Lalu bagaimana dengan Gayus Tambunan, Samadikun Hartono dan para koruptor yang merampok uang rakyat hingga triliunan rupiah? Berapa rupiah kah yang berhasil dikembalikan kepada negara? Fakta yang terjadi di lapangan, seringkali penegak hukum gagal menyelamatkan kerugian negara karena aset terlanjur dialihkan dengan berbagai cara. Akhirnya usaha asset recovery (pengembalian aset hasil kejahatan) tidak sebanding dengan uang negara yang berhasil dikembalikan.
Kalaupun PPATK tidak diberi wewenang untuk melakukan penyelidikan, tetapi masih diberi kewenangan untuk melakukan pemblokiran terhadap rekening yang mencurigakan, maka uang negara dan juga uang jemaah yang gagal berangkat umroh itu (First Travel) tentulah masih bisa diselamatkan!
Selain kewenangan pemblokiran rekening, kewajiban pelaporan transaksi keuangan yang mencurigakan yang selama ini hanya dilakukan oleh lembaga penyedia jasa keuangan, juga harus diperluas. Penyedia Barang/Jasa dan juga Profesi tertentu seperti Advokat, Notaris dan Akuntan wajib untuk melaporkan setiap transaksi keuangan yang mencurigakan, sebagai bagian dari early warning system (sistim peringatan dini) pencegahan tindak kejahatan pencucian uang.

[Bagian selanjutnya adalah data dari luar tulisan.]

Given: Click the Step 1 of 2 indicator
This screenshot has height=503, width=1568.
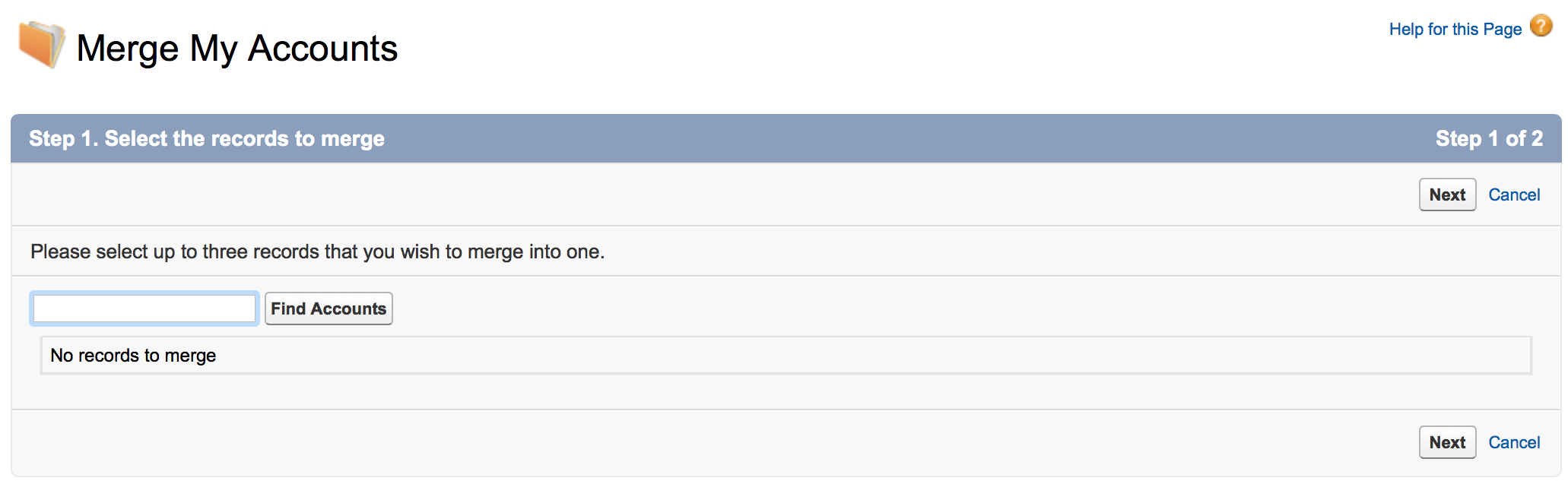Looking at the screenshot, I should (x=1489, y=139).
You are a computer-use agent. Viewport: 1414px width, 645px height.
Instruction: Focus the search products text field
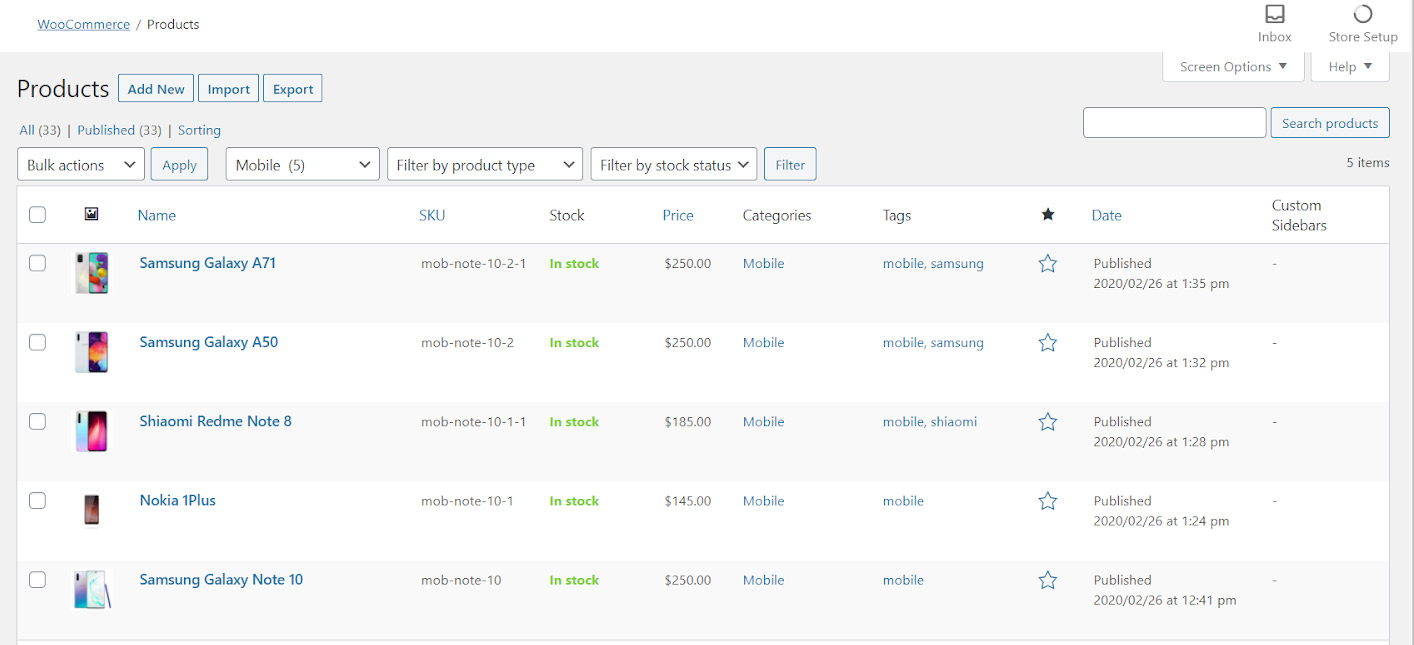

Fakta di lapangan menunjukkan bahwa pelaku kejahatan pencucian uang sangat piawai mencari celah untuk menyamarkan, menyembunyikan dan mengalihkan hasil tindak pidana kejahatan dengan memakai jasa dan rekening para advokat, notaris maupun akuntan publik! Tanpa bantuan para profesional itu dan juga para oknum aparat hukum, pencucian uang itu akan sulit untuk dilakukan.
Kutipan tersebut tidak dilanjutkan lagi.